Faculty of Language: Two cipher examples

Tuesday, April 9, 2019

Two cipher examples

I'm not convinced that I'm getting my point about "arbitrary" across, so maybe we should try some toy examples from a couple of ciphers. Let's encipher "Colorless green ideas" in a couple of ways.

1. Rot13: "Colorless green ideas" ⇒ "Pbybeyrff terra vqrnf". This method is familiar to old Usenet denizens. It makes use of the fact that the Latin alphabet has 26 letters by rotating them 13 places (a⇒n, b⇒o, ... m⇒z, n⇒a, o⇒b, ...) and so this method is its own inverse. That is, you decode a rot13 message by doing rot13 on it a second time. This is a special case of a Caesar cipher. Such ciphers are not very arbitrary as they mostly preserve alphabetic letter order, but they "wrap" the alphabet around into a circle (like color in the visual system) with "z" being followed by "a". In a rotation cipher, once you figure out one of the letter codes, you've got them all. So if "s" maps to "e" then "t" maps to "f" and so on.

2. Scrambled alphabet cipher: Randomly permute the 26 letters to other letters, for example A..Z ⇒ PAYRQUVKMZBCLOFSITXJNEHDGW. This is a letter-based codebook. This is arbitrary, at least from the individual letter perspective, as it won't preserve alphabetic order, encoding "Colorless" as "Yfcftcqxx". So knowing one letter mapping (c⇒y) won't let you automatically determine the others.

But this cipher does preserve various other properties, such as capitalization, number of distinct atomic symbols, spaces between words, message length, doubled letters, and sequential order in general.

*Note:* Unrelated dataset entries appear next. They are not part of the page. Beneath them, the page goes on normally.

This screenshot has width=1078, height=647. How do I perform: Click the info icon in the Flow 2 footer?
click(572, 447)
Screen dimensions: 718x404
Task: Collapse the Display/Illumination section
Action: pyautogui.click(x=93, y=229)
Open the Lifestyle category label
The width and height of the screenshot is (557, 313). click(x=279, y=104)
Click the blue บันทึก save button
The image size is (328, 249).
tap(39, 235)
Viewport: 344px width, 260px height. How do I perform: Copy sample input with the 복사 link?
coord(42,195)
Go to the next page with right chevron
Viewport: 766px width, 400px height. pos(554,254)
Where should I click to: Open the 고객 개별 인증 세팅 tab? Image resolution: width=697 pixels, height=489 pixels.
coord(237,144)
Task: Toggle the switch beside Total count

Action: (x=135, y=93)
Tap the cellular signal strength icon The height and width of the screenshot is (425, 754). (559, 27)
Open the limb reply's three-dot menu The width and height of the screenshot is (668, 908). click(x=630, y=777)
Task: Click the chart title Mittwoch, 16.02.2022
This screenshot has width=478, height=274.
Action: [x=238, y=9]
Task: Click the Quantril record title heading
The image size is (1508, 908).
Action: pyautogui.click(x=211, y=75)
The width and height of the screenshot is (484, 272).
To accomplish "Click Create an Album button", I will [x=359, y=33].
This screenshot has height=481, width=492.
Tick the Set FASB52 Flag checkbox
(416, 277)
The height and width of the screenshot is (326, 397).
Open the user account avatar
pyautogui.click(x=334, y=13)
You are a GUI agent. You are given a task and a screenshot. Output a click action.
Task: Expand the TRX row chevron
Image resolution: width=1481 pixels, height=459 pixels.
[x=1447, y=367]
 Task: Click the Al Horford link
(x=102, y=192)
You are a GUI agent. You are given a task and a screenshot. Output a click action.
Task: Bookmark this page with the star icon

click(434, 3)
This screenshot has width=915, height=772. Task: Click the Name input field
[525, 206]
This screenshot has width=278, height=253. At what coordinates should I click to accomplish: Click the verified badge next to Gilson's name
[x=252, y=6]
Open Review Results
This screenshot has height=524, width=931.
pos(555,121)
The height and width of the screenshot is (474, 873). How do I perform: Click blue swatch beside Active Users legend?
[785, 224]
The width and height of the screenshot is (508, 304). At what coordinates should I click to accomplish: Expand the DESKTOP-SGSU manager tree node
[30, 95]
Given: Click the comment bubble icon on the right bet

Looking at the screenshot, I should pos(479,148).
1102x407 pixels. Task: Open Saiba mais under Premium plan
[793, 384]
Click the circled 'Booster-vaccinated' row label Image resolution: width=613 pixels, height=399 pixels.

Even word-based code books tend to preserve sequential order. That is, the message is input word-by-word from the beginning of the message to the end. But more sophisticated methods are possible, for example by padding the message with irrelevant words. It's less common to see the letters of the individual words scrambled, but we could do that for words of varying lengths, say by having words of length 2 reversed, 21, so that "to" would be encoded as "to" ⇒ "ot" ⇒ "fj". And words of length three might be scrambled 312, length four as 2431, and so on, choosing a random permutation for each word length. Adding this encryption technique will break apart some doubled letters. But the word order would still be preserved across the encryption.

These toy examples are just to show that "arbitrary" vs "systematic" isn't an all-or-nothing thing in a mapping. You have to consider all sorts of properties of the input and output representations and see which properties are being systematically preserved (or approximately preserved) across the mapping, and which are not. Temporal relations (like sequencing) are particularly important in this respect.

19 comments:

Joe CollinsApril 11, 2019 at 2:31 AM
I agree that reasoning in all-or-nothing terms is probably creating some discord. And since we're talking about ciphers, my instinct is to go even further and start talking about arbitrariness in terms of mutual information...

We can interpret the claim that phonological representations are arbitrary, as the claim that the mutual information between phonology and phonetics is ZERO (i.e. there is ZERO information about phonetics in phonology). In other words, phonology is a perfectly secret encryption of phonetics and you can only recover information about one from the other with a key (a lookup table/transducer/whatever-it-is). This seems to be what substance-free phonology is arguing for - anything less leaves you with at least a bit of phonetic substance, as far as I can see.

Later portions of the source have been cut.